On January 3, 2007, NuVasive, Inc. (“NuVasive”) and RSB Spine LLC (“RSB”) entered into an amendment (the “Amendment”) to the Asset Purchase Agreement between NuVasive and RSB dated June 3, 2005 (the “Original Agreement”). Pursuant to the Amendment, NuVasive waived its exclusive option to purchase a spinal implant system recently developed by RSB (the “Product”) in exchange for a cash payment by RSB of $400,000.

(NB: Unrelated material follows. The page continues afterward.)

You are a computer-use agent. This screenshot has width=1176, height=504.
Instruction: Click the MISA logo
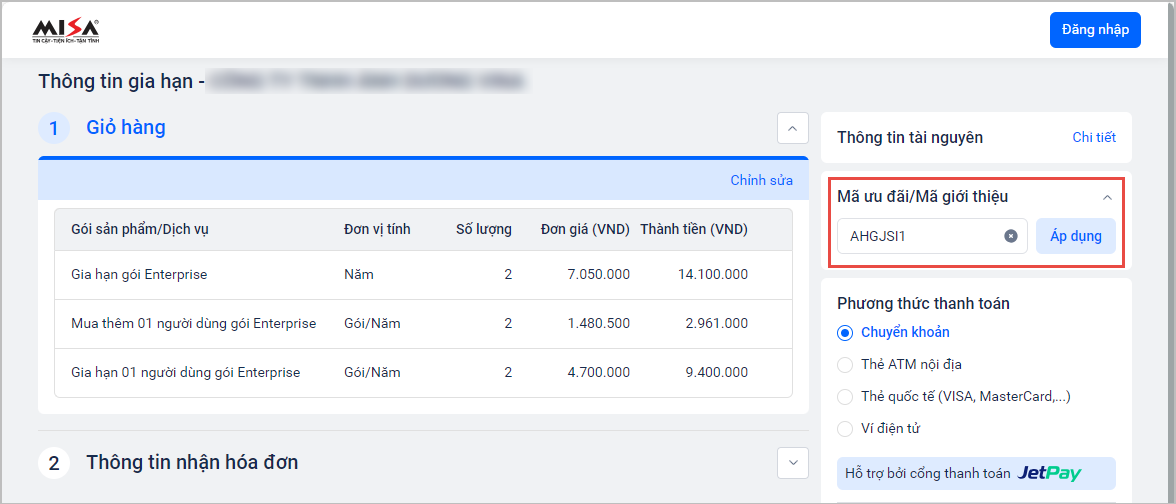coord(66,31)
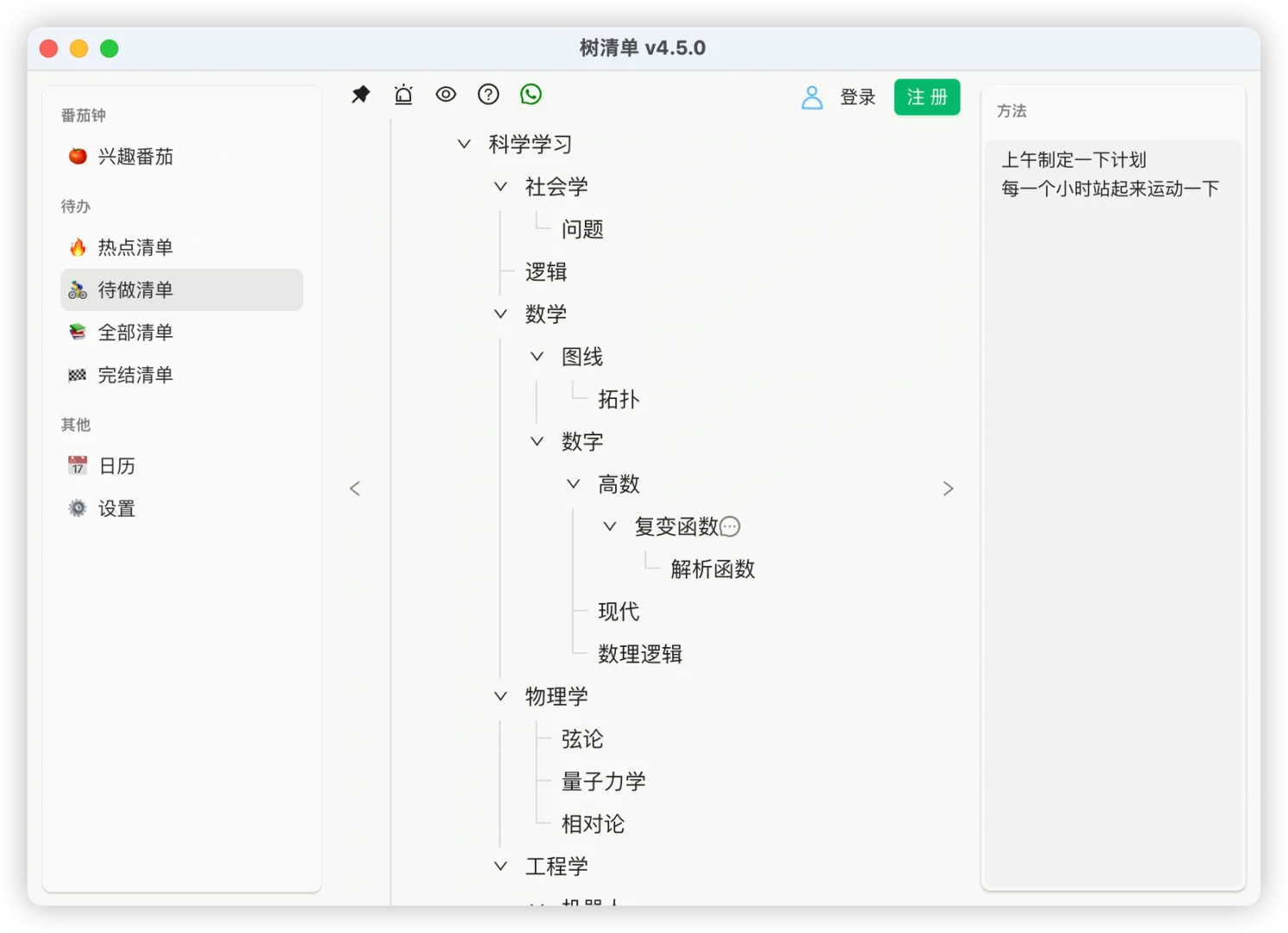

Pursuant to Section 7.3 of the Original Agreement, NuVasive has the exclusive option to purchase the assets, rights or properties of RSB that RSB offers for sale outside its ordinary course of business. In consideration of this option, NuVasive was required to pay to RSB an aggregate of $500,000, payable in annual installments of $100,000, $200,000 of which has been paid to date. Pursuant to the Amendment, NuVasive waived its exclusive option with respect to the Product or any component thereof and, in addition to the $400,000 cash consideration received for such waiver, NuVasive and RSB agreed that NuVasive’s only remaining payment under Section 7.3 of the Original Agreement will be in the amount of $50,000, due and payable on June 3, 2009.
The foregoing description of the Amendment is not complete and is qualified in its entirety by reference to the full text of the Amendment filed as Exhibit 2.2 to this Current Report on Form 8-K, which exhibit is incorporated herein by reference.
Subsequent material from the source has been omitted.